Finally, back on Southwest.
Inadvertently, I somehow booked my return flight from Hartford to arrive in LAX, which is the world's most hateful and difficult airport, except maybe Philadelphia. As an aside, I have learned from numerous discussions with flight attendants over the many many years that I have been jetsetting from one corner of this country to another, that if a plane is late, it's coming from Philadelphia. If it's got a mechanical problem, it probably came from Philadelphia. If some airport somewhere is iced in with a bizarre snowstorm in July, it's Philadelphia. If a wormhole to an alternate dimension ever opens and rends the fabric of space-time so badly that we are sucked into the dimensional vortex, it will occur on Runway 1 at Philadelphia.
So, after a short and uneventful flight from Hartford to Baltimore, I looked at the Departures board and was mildly alarmed to see that there were no flights for Burbank listed. "That's weird," I thought, and dug out my boarding pass to see the dreaded LAX code on it. This was literally the first I had noticed not having booked myself through Burbank. It was a bit of a surprise. Not only that, but the plane goes through Phoenix too, which actually means two stops on my way home, and then a hellish hour-long ride on stupid highway 405. Not that I am bitter. But Burbank is literally seven minutes from where I live.
The Southwest flight crew on long trips are invariably both immensely amusing and in excellent spirits; perhaps they all are passing around amyl nitrate back there in the galley. But this flight, the male flight attendant, a very fetching, tall, handsome African-American man, called the cabin's attention to himself as we were boarding. "We have a newlywed couple right here," he said, "and they're on their way to their honeymoon, and I was wondering if anyone with an empty seat next to them could switch elsewhere to let them sit together."

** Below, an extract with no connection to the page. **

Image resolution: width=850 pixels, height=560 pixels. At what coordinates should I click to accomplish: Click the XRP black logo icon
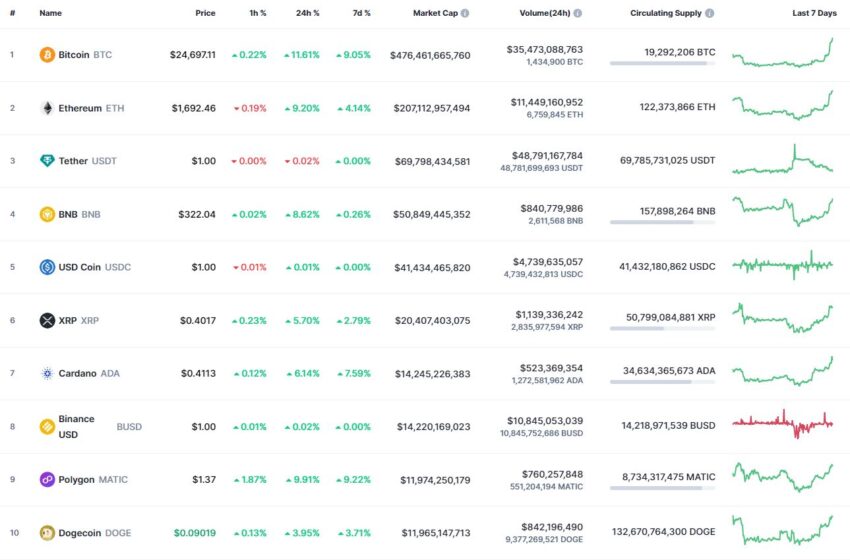tap(47, 320)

Someone did, so they cuddled into their seats, blonde and young and smiling. The girl keeps stroking the boy's hand. Very cute. Then about two hours into the five hour flight (or maybe three, I don't know...long-distance flying gets vaguely tedious after a while and it all blends together after the Miracle of Flight passes), that same flight attendant coughed into the PA and introduced the blushing couple.
"Now, I'm going to go through the cabin and hand out napkins to everyone who's married, and ask you to write some advice for them, and then I'll collect those napkins and hand them back," he said. The couple laughed nervously. And after they sat down, hands shot up all over the cabin, looking for napkins. I saw people writing industriously, and then the flight attendant held up a sheaf of collected napkins with writing all over them. "These are all we got!" he said. "They got lots of advice to read now. Thanks for participating!"
The nice thing is that I'm sure he did that to keep everyone amused in the middle of the flight, when everyone is starting to get a bit tired of sitting down...but he also asked us to turn to our neighbor and sing the big purple dinosaur's "I love you, you love me..." friendship song as we taxied down the runway. I suspect he's really just terribly outgoing. This further underlines my desire to be a Southwest flight attendant. Or at least marry one. Or maybe all of them.